故事:命運(完結)

“本樓主本就是為朝廷效力。”宦喻樓看著一臉茫然、眼神裡卻閃爍著憤怒火焰的文依夢,傲然道,“既然你們的性命已在本樓主的舉手投足之間,本樓主也不擔心你們知道真相。”

文依夢不語,他在等待宦喻樓說明來龍去脈。

“文公子的哥哥,之所以會死在風鈴,怪就怪他得罪了不該得罪的人,選擇了一個不該當的官。”宦喻樓說到這裡,眼神裡掠過針尖般譏誚之意,“朝廷失治地方,地方群雄風起雲湧,使得庶民只知有幫主掌門,不知有縣令郡守,對此,朝廷憂心忡忡……”

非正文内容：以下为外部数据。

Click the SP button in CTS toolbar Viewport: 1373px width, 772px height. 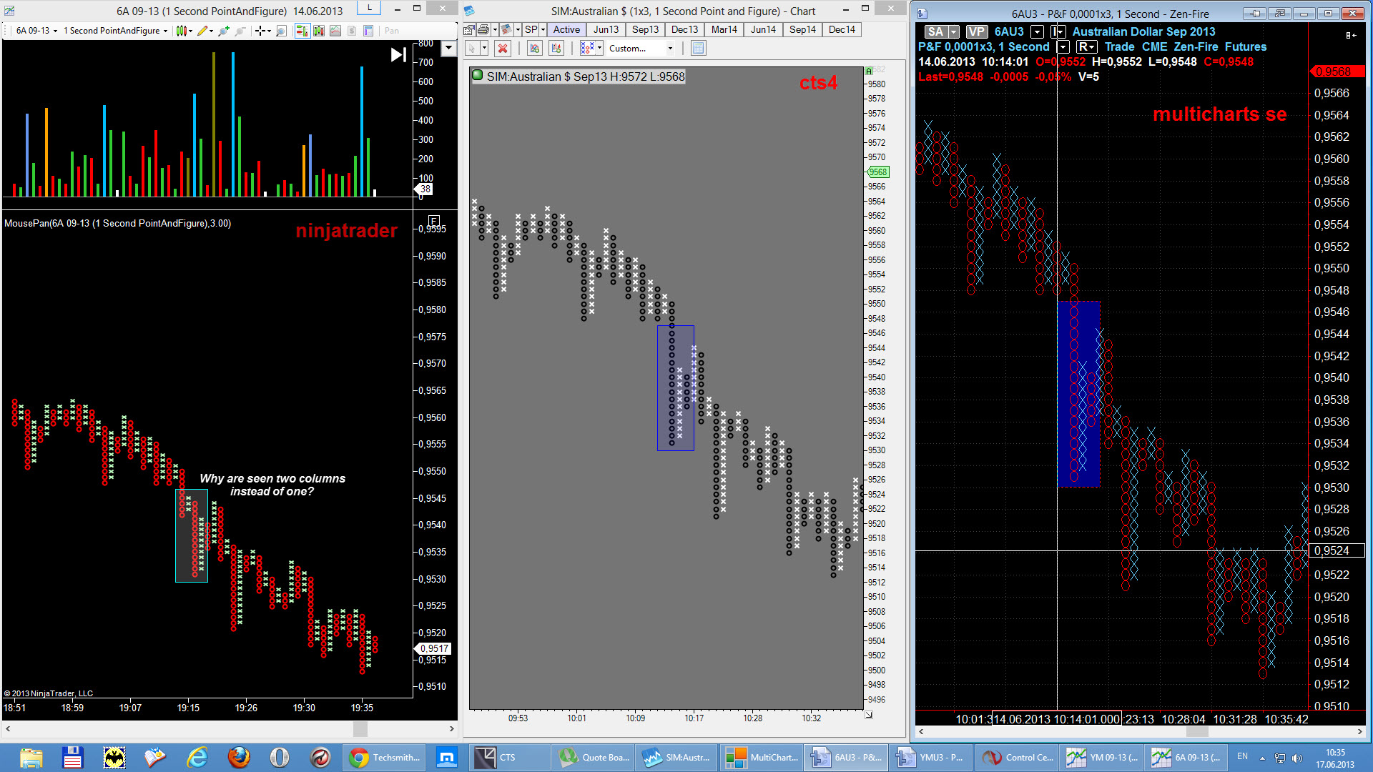(531, 29)
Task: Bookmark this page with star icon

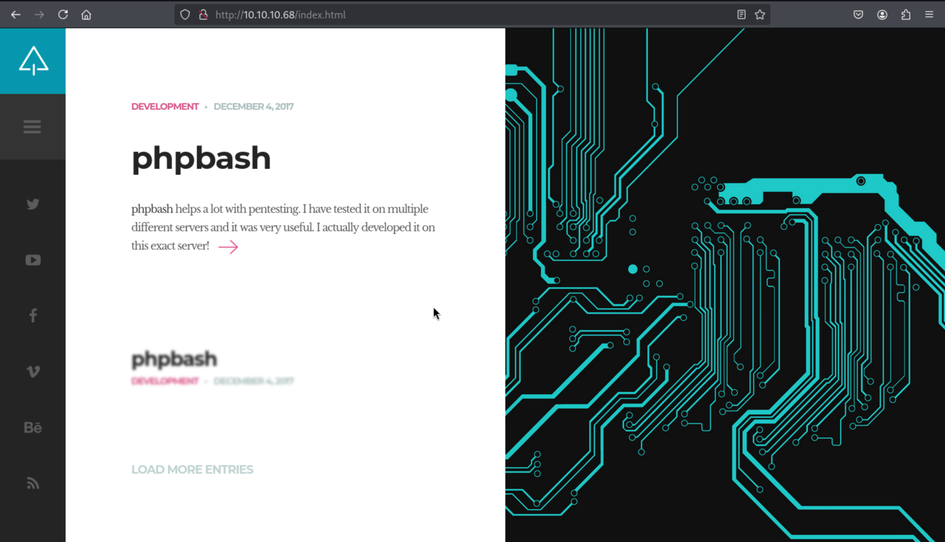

“可是文依農始終是朝廷命官,他來風鈴做官,本來就是朝廷的旨意,又怎會因此得罪朝廷,樓主的話,就叫人聽不太懂了。”白如軒打斷了他的話,開口笑道,他還想保持那份風度,只不過笑容異常的勉強,已經有兩行冷汗,從他的臉頰緩緩流下。

宦喻樓又笑了,笑容裡帶著無盡的諷刺。

文依夢恍然大悟,他那雙堪比少女美目的眸子流露出痛苦與仇恨交織的神色,他注視著宦喻樓,像是自言自語,又像是回答白如軒,只聽他一字一字道,“朝廷裡所謂不該得罪的人,一定是丁渭了,家兄本來就與他不和。”

“你知道就好,本來丁大人安排了一切,可惜你哥哥多事,所以他不能不死。”宦喻樓的嘴角的笑容不減,“更何況,動手的本來就是甘露寺,文公子久居京城,不會沒聽說過甘露寺?”

“甘露寺”三個字入耳,文依夢身子一震,丁謹也如電觸。

宦喻樓顯然很滿意他們的反應,他得意地掃了一眼眾人的臉龐,繼續道:“神刀大會的計劃,是丁大人同意的,可笑那些一些不識時務的人總要多事,丁大人又不能公開阻止,畢竟這不是件可以公佈於眾的事情,所以,才命甘露寺和金風玉露樓聯手行事。”

聽到說到這裡,文依夢捏緊了拳頭,他整個人因為憤怒而劇顫起來。

可是宦喻樓手握神刀,他們又能如之奈何?

“丁兄啊丁兄。”宦喻樓又將目光移到丁謹臉上,如同釘子一般,“其實本樓主是欣賞丁兄的,可惜丁兄執迷不悟。”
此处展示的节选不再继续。